The BMW group has, as part of a pilot project, used 3D printing to make custom orthotic devices designed to take the stress from a worker’s thumbs when performing repetitive tasks in manufacturing cars. Using a CO2 laser and preheated construction chamber, unique and customised flexible thumb cots have been manufactured using the additive process.
The project has been carried out in cooperation with the Department of Ergonomics at the Technical University of Munich. It aims to protect workers against excess strains on the thumb joints while fitting rubber plugs in the car chasis which must be pressed in by hand. These plugs cover openings such as drain holes in the body before it is painted.
The worker's thumb is scanned with a 3D scanner to take specific measurements. This data is then applied to a template and the device created using a selective laser sintering process. The powders are preheated to allow each fine layer to merge with the preceding one.
The cots are made of a polyurethane thermoplastic, which are produced in such a way that allows free movement normally, but when extended becomes a reinforced splint and spreads the force across the entire thumb.

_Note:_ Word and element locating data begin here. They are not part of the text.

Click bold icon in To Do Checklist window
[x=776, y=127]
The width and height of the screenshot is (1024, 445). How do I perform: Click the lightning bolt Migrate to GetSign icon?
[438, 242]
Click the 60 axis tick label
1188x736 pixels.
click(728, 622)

A press release from the group stated: 'The BMW Group considers people the key to a lean production that focuses on the customer benefit. This is why the company interprets "Industry 4.0" as a way to make reasonable use of technologies in order to provide the best-possible support to the workers in production and in support areas.'
The Group is one of many major engineering companies that either are already using, or looking into additive manufacturing and 3D printing. On 14 July 2014 it was reported that shipping giants, Maersk, had announced that it was considering the possibility of installing AM machines on its ships. It was said that the technology would be used to provide substitute parts onboard ships that would otherwise be difficult to come by.